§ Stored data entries
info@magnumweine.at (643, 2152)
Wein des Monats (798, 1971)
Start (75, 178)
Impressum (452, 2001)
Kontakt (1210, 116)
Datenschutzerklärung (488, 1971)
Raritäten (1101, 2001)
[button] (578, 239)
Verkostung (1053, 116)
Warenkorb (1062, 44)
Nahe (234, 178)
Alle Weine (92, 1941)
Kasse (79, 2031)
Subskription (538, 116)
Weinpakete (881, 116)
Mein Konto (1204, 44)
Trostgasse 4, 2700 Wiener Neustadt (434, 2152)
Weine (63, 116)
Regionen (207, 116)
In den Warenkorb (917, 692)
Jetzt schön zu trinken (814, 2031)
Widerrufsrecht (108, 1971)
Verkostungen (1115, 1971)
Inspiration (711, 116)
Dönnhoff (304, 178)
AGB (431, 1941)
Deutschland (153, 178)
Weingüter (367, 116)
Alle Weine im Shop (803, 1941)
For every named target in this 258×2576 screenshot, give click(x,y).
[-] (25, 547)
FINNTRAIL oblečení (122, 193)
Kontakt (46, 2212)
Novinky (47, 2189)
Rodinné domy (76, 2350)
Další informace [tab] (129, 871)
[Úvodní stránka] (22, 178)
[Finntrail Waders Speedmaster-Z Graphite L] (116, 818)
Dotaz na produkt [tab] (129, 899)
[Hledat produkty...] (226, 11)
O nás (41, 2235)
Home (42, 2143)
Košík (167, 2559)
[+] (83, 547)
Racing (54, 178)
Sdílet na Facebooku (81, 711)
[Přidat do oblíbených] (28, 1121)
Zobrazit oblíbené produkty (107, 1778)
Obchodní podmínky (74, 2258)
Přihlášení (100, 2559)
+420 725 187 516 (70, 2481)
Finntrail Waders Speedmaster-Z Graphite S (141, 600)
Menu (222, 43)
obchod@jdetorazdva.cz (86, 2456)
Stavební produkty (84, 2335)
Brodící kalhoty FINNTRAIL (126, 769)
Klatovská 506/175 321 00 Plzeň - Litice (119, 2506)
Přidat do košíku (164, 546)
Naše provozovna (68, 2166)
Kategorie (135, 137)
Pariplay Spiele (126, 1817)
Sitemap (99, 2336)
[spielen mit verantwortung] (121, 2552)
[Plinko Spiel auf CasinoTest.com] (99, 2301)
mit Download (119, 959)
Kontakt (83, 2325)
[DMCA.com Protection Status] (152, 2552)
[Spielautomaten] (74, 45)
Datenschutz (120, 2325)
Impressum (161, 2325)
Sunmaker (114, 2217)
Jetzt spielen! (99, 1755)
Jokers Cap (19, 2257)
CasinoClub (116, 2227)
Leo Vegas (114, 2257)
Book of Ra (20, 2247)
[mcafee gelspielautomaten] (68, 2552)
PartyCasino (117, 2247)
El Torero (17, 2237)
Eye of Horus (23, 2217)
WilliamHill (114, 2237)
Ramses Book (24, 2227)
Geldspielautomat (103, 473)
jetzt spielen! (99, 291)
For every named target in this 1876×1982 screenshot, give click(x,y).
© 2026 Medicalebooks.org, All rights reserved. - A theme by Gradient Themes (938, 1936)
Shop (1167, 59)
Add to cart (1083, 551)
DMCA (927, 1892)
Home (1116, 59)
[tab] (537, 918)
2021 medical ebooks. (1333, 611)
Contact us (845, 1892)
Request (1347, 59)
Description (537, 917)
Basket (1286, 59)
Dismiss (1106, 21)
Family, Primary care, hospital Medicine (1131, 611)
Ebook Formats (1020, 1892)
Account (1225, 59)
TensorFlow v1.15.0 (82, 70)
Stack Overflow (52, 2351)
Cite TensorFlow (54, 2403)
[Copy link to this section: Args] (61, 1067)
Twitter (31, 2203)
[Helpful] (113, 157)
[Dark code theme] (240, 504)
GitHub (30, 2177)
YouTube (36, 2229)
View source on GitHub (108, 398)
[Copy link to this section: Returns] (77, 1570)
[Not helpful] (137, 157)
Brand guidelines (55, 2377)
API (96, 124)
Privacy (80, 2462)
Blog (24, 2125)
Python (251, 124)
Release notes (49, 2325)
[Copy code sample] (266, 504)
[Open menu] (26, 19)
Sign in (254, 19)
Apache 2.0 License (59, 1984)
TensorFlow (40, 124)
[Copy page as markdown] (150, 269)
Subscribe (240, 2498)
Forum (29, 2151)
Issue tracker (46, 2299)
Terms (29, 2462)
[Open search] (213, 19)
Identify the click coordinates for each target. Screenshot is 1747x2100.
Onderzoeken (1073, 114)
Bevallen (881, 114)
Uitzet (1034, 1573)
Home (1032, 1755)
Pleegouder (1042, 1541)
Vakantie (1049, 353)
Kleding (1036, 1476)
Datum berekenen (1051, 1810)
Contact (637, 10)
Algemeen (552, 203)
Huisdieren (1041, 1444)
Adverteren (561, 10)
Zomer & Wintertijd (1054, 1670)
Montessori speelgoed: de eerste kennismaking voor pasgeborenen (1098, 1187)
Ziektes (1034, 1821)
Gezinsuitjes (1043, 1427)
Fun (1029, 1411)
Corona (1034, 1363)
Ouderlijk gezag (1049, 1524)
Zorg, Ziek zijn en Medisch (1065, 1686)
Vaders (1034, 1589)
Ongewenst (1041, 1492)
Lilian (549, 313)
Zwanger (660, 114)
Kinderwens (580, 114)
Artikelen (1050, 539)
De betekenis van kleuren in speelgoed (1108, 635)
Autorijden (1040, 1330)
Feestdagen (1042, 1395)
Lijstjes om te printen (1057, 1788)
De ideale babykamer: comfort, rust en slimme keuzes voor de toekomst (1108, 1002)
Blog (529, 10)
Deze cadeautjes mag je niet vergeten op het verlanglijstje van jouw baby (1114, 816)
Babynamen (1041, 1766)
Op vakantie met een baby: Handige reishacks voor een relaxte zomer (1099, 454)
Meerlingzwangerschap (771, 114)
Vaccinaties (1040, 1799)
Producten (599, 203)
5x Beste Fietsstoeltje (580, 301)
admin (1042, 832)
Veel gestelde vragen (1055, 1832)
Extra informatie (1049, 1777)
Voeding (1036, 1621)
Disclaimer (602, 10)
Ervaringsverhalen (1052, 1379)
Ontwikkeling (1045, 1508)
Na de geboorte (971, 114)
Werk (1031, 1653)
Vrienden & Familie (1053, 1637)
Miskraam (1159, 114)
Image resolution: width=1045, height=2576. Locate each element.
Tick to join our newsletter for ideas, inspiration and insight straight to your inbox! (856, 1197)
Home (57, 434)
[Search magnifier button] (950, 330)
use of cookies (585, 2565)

§ PROBLEM TO WORK ON
The records above should be printed in full, exactly as they appear.

§ REPLY TO THE EXERCISE
info@magnumweine.at (643, 2152)
Wein des Monats (798, 1971)
Start (75, 178)
Impressum (452, 2001)
Kontakt (1210, 116)
Datenschutzerklärung (488, 1971)
Raritäten (1101, 2001)
[button] (578, 239)
Verkostung (1053, 116)
Warenkorb (1062, 44)
Nahe (234, 178)
Alle Weine (92, 1941)
Kasse (79, 2031)
Subskription (538, 116)
Weinpakete (881, 116)
Mein Konto (1204, 44)
Trostgasse 4, 2700 Wiener Neustadt (434, 2152)
Weine (63, 116)
Regionen (207, 116)
In den Warenkorb (917, 692)
Jetzt schön zu trinken (814, 2031)
Widerrufsrecht (108, 1971)
Verkostungen (1115, 1971)
Inspiration (711, 116)
Dönnhoff (304, 178)
AGB (431, 1941)
Deutschland (153, 178)
Weingüter (367, 116)
Alle Weine im Shop (803, 1941)
For every named target in this 258×2576 screenshot, give click(x,y).
[-] (25, 547)
FINNTRAIL oblečení (122, 193)
Kontakt (46, 2212)
Novinky (47, 2189)
Rodinné domy (76, 2350)
Další informace [tab] (129, 871)
[Úvodní stránka] (22, 178)
[Finntrail Waders Speedmaster-Z Graphite L] (116, 818)
Dotaz na produkt [tab] (129, 899)
[Hledat produkty...] (226, 11)
O nás (41, 2235)
Home (42, 2143)
Košík (167, 2559)
[+] (83, 547)
Racing (54, 178)
Sdílet na Facebooku (81, 711)
[Přidat do oblíbených] (28, 1121)
Zobrazit oblíbené produkty (107, 1778)
Obchodní podmínky (74, 2258)
Přihlášení (100, 2559)
+420 725 187 516 (70, 2481)
Finntrail Waders Speedmaster-Z Graphite S (141, 600)
Menu (222, 43)
obchod@jdetorazdva.cz (86, 2456)
Stavební produkty (84, 2335)
Brodící kalhoty FINNTRAIL (126, 769)
Klatovská 506/175 321 00 Plzeň - Litice (119, 2506)
Přidat do košíku (164, 546)
Naše provozovna (68, 2166)
Kategorie (135, 137)
Pariplay Spiele (126, 1817)
Sitemap (99, 2336)
[spielen mit verantwortung] (121, 2552)
[Plinko Spiel auf CasinoTest.com] (99, 2301)
mit Download (119, 959)
Kontakt (83, 2325)
[DMCA.com Protection Status] (152, 2552)
[Spielautomaten] (74, 45)
Datenschutz (120, 2325)
Impressum (161, 2325)
Sunmaker (114, 2217)
Jetzt spielen! (99, 1755)
Jokers Cap (19, 2257)
CasinoClub (116, 2227)
Leo Vegas (114, 2257)
Book of Ra (20, 2247)
[mcafee gelspielautomaten] (68, 2552)
PartyCasino (117, 2247)
El Torero (17, 2237)
Eye of Horus (23, 2217)
WilliamHill (114, 2237)
Ramses Book (24, 2227)
Geldspielautomat (103, 473)
jetzt spielen! (99, 291)
For every named target in this 1876×1982 screenshot, give click(x,y).
© 2026 Medicalebooks.org, All rights reserved. - A theme by Gradient Themes (938, 1936)
Shop (1167, 59)
Add to cart (1083, 551)
DMCA (927, 1892)
Home (1116, 59)
[tab] (537, 918)
2021 medical ebooks. (1333, 611)
Contact us (845, 1892)
Request (1347, 59)
Description (537, 917)
Basket (1286, 59)
Dismiss (1106, 21)
Family, Primary care, hospital Medicine (1131, 611)
Ebook Formats (1020, 1892)
Account (1225, 59)
TensorFlow v1.15.0 (82, 70)
Stack Overflow (52, 2351)
Cite TensorFlow (54, 2403)
[Copy link to this section: Args] (61, 1067)
Twitter (31, 2203)
[Helpful] (113, 157)
[Dark code theme] (240, 504)
GitHub (30, 2177)
YouTube (36, 2229)
View source on GitHub (108, 398)
[Copy link to this section: Returns] (77, 1570)
[Not helpful] (137, 157)
Brand guidelines (55, 2377)
API (96, 124)
Privacy (80, 2462)
Blog (24, 2125)
Python (251, 124)
Release notes (49, 2325)
[Copy code sample] (266, 504)
[Open menu] (26, 19)
Sign in (254, 19)
Apache 2.0 License (59, 1984)
TensorFlow (40, 124)
[Copy page as markdown] (150, 269)
Subscribe (240, 2498)
Forum (29, 2151)
Issue tracker (46, 2299)
Terms (29, 2462)
[Open search] (213, 19)
Identify the click coordinates for each target. Screenshot is 1747x2100.
Onderzoeken (1073, 114)
Bevallen (881, 114)
Uitzet (1034, 1573)
Home (1032, 1755)
Pleegouder (1042, 1541)
Vakantie (1049, 353)
Kleding (1036, 1476)
Datum berekenen (1051, 1810)
Contact (637, 10)
Algemeen (552, 203)
Huisdieren (1041, 1444)
Adverteren (561, 10)
Zomer & Wintertijd (1054, 1670)
Montessori speelgoed: de eerste kennismaking voor pasgeborenen (1098, 1187)
Ziektes (1034, 1821)
Gezinsuitjes (1043, 1427)
Fun (1029, 1411)
Corona (1034, 1363)
Ouderlijk gezag (1049, 1524)
Zorg, Ziek zijn en Medisch (1065, 1686)
Vaders (1034, 1589)
Ongewenst (1041, 1492)
Lilian (549, 313)
Zwanger (660, 114)
Kinderwens (580, 114)
Artikelen (1050, 539)
De betekenis van kleuren in speelgoed (1108, 635)
Autorijden (1040, 1330)
Feestdagen (1042, 1395)
Lijstjes om te printen (1057, 1788)
De ideale babykamer: comfort, rust en slimme keuzes voor de toekomst (1108, 1002)
Blog (529, 10)
Deze cadeautjes mag je niet vergeten op het verlanglijstje van jouw baby (1114, 816)
Babynamen (1041, 1766)
Op vakantie met een baby: Handige reishacks voor een relaxte zomer (1099, 454)
Meerlingzwangerschap (771, 114)
Vaccinaties (1040, 1799)
Producten (599, 203)
5x Beste Fietsstoeltje (580, 301)
admin (1042, 832)
Veel gestelde vragen (1055, 1832)
Extra informatie (1049, 1777)
Voeding (1036, 1621)
Disclaimer (602, 10)
Ervaringsverhalen (1052, 1379)
Ontwikkeling (1045, 1508)
Na de geboorte (971, 114)
Werk (1031, 1653)
Vrienden & Familie (1053, 1637)
Miskraam (1159, 114)
Image resolution: width=1045, height=2576. Locate each element.
Tick to join our newsletter for ideas, inspiration and insight straight to your inbox! (856, 1197)
Home (57, 434)
[Search magnifier button] (950, 330)
use of cookies (585, 2565)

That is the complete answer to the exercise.